São Paulo — Based on the raft of proposals presented this week to presidential candidates, the industry is arguing that subsidies to health plans are at the heart of federal government policies and that the SUS have been scaled back, to serve only the poorest. In the agenda of the National Federation of Industry – click over here Access – This priority is well explained in the description of private health companies’ expenditures. In 2021, more than R$60 billion was spent with workers’ health plans, an estimate based on the lowest value of collective agreements.
The document cites a study by the Social Service for Industry (Sesi), which cites nearly 11 million customers for plans held by the sector. and that health plans account for an average of 13% of salaries.

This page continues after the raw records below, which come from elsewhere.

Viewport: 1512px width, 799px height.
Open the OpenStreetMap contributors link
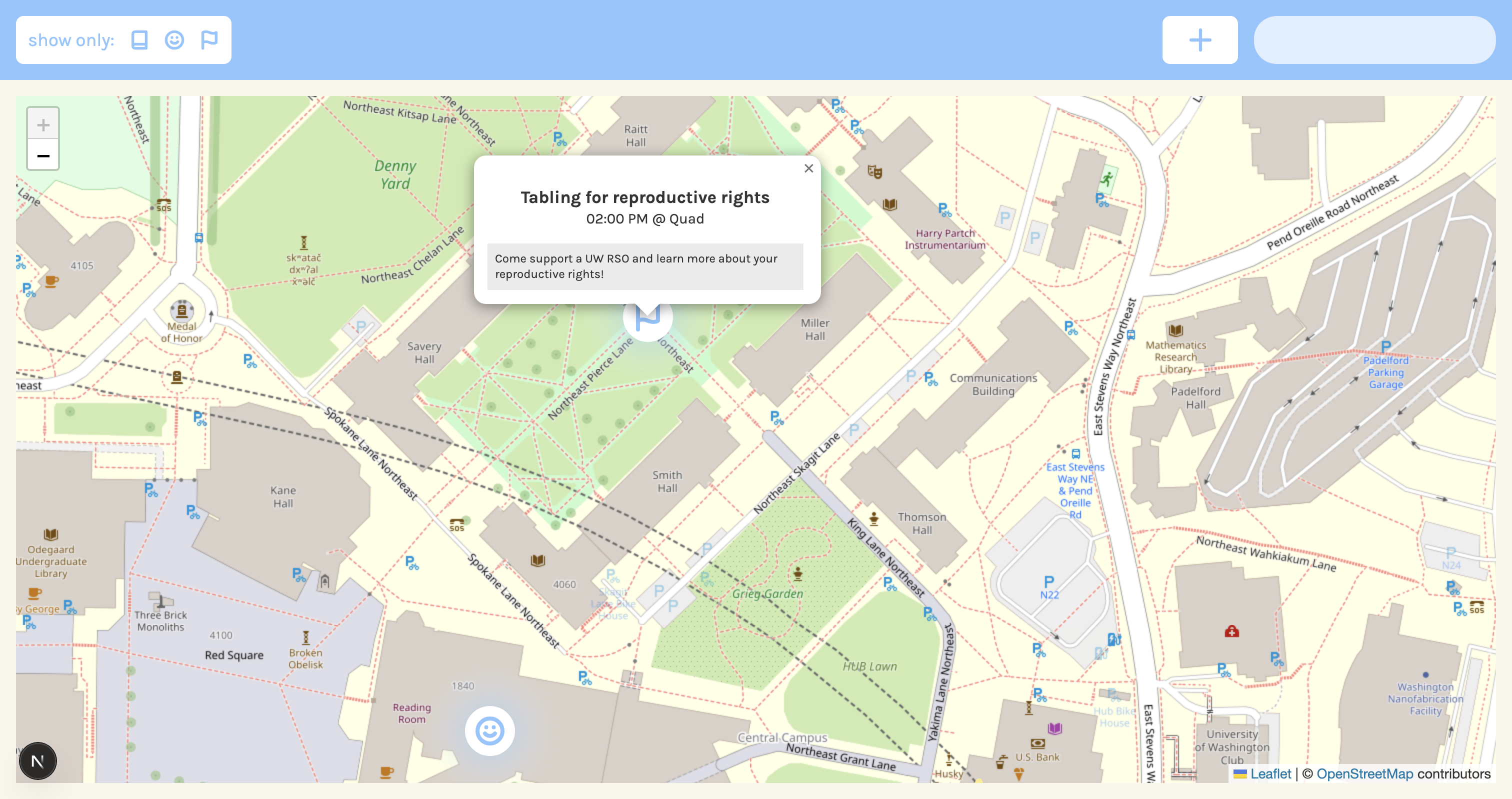(x=1364, y=774)
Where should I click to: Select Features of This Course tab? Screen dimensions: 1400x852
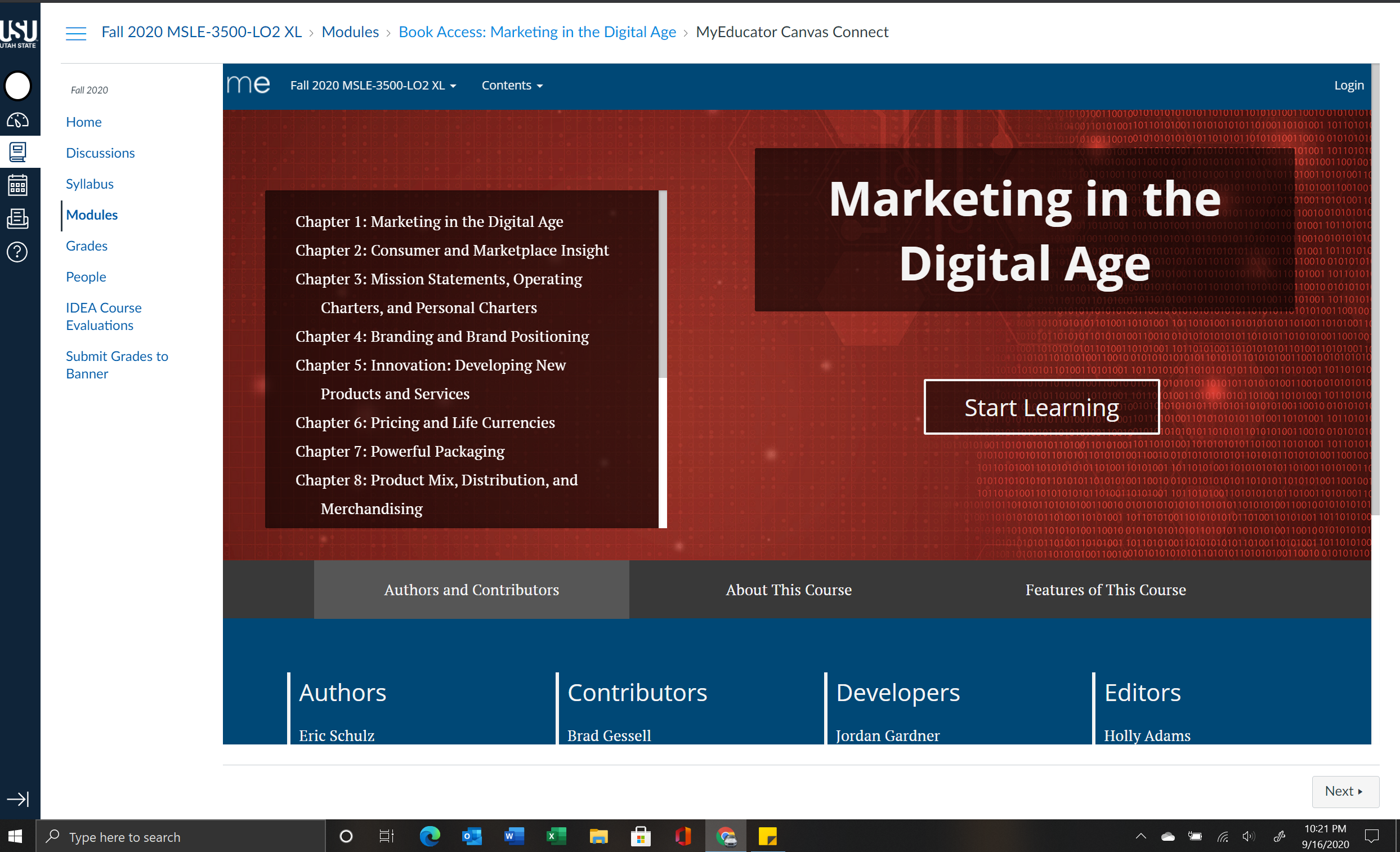pos(1105,590)
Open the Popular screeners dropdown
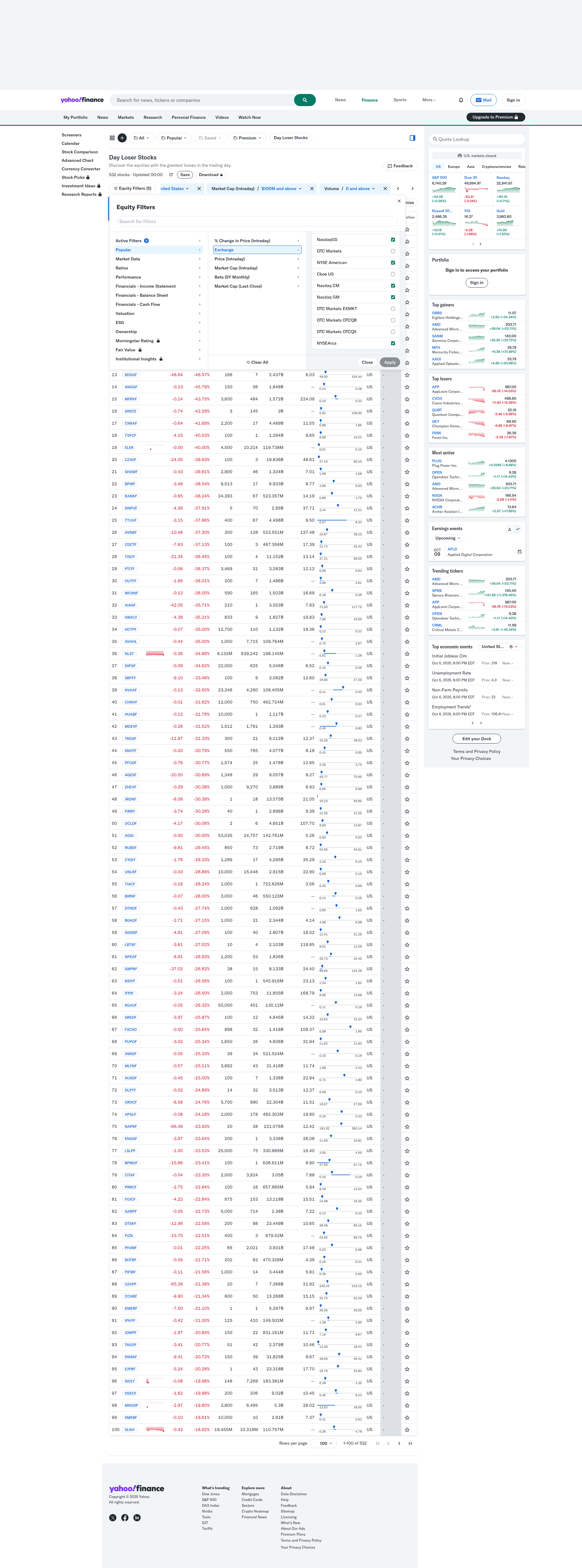 (174, 138)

“An appropriate cost to companies in general, which tends to be of particular interest in the case of industry, due to their significant participation in private healthcare plans,” says an excerpt from the document. The same survey also showed that cost was cited by 61% of companies as the main reason for not offering such a benefit to their workers.

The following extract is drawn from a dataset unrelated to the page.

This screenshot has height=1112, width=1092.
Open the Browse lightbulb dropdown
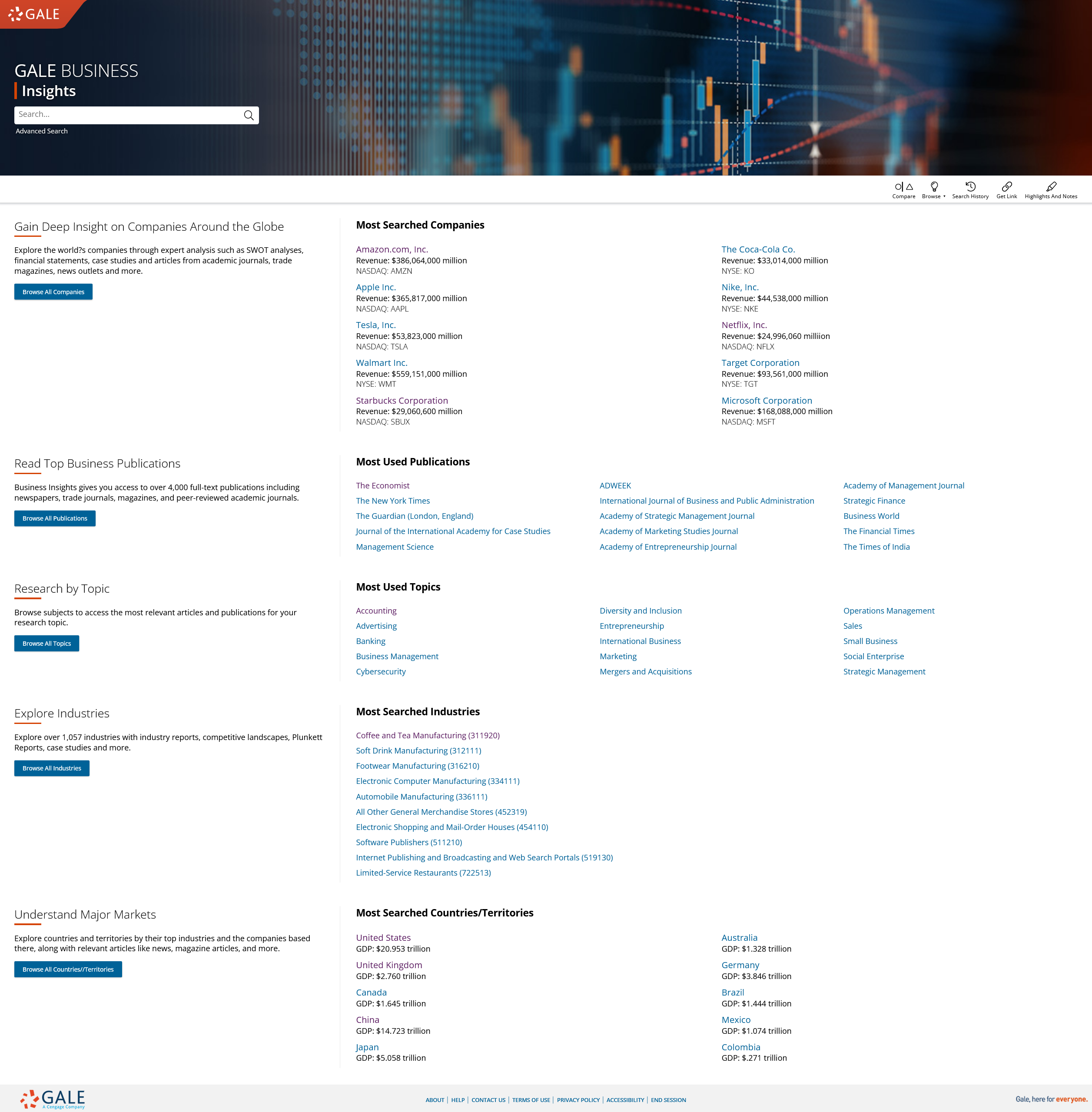934,187
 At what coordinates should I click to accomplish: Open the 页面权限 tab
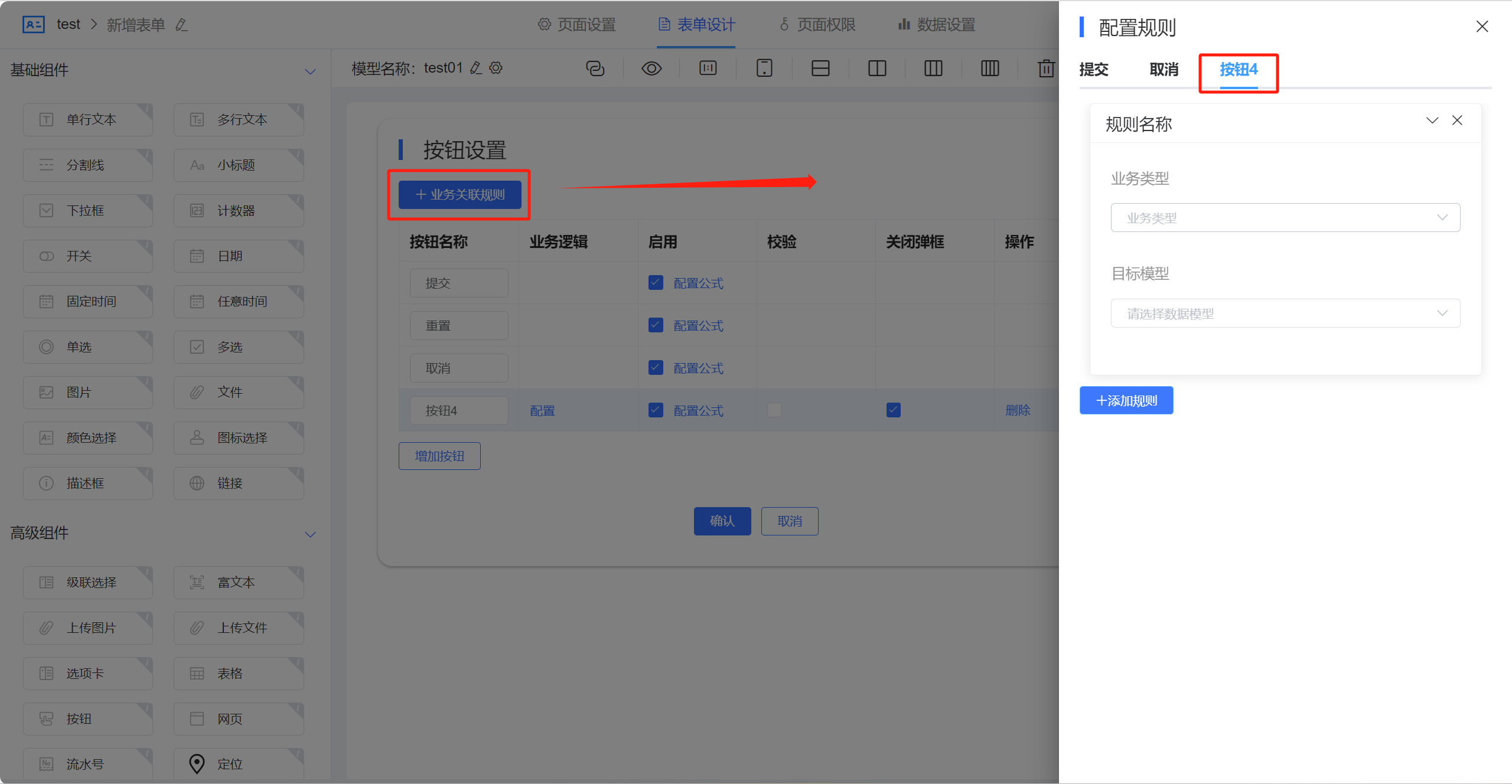[817, 24]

Health plans instead of SUS
Professor at the University of São Paulo School of Medicine (USP) and specialist in private health, Mario Schaeffer, sees CNI “elevating private plans to the category of ‘system’. It must therefore organize itself the complementary health market. And that” envisions the action of the state, through the SUS, To help particularly low-income families.
This is because although the share of personnel expenses in the total cost of production is lower than that of other items – raw materials, energy, and taxes – health plans severely impact the industrial process. More with annual adjustments, above inflation. “This cost is subtracted from wages and incorporated into the price of the goods produced. The consumer pays the bill indirectly,” he says on his blog. Politics and healthon the newspaper’s website S.Paulo State.
“Bigger, global, and quality SUS will provide the resources for the industry to improve the wages it pays, lower the prices of the products it makes, increase consumption as a whole, and boost the economy. Incredibly, however, SUS is off the CNI radar,” Schaefer says.
In this perspective of the centralization of private health, with more incentives to serve entrepreneurs, SUS, for the poor, will only be “used” for ultimately “synergies” or “partnerships.” For example, in “Integration of SUS Primary Care, Complementary Health and Worker Health Initiatives Developed by Companies”.
Among the “innovations” on the new system that CNI proposed to presidential candidates, Schaefer highlighted the expansion of the use of telemedicine. As well as sharing clinical patient data across companies, as well as outcome-based payments for doctors and hospitals. And no more in the actions that are made.
He believes that “if the first part of the proposed reform, which will consist of reducing the costs of private health firms, is fulfilled, it is assumed that the new model will be significantly supported by public resources.”
Schaeffer also criticizes the fact that industrialists ignore the social determinants of the emergence of diseases that cause absenteeism. And also the present – when the worker is present, but cannot be as productive as before. In a solution that goes beyond the situation backwards, such as adopting the use of coal, they are only advocating ‘lifestyle change’.
He comments: “It is no coincidence that one of the CNI’s proposals is to implement the policy of the Bolsonaro government: ‘Combating non-communicable diseases and disorders in Brazil (2021-2030).'” A plan by the way excludes regulation of the practices and activities of industries that sell products harmful to health and the environment. This is a case Foods high in sodium, sugar, fats, ultra-processed products, pesticides, alcohol, and tobacco.“At best, the simplification of health promotion and disease prevention indicates little or no contact with science.”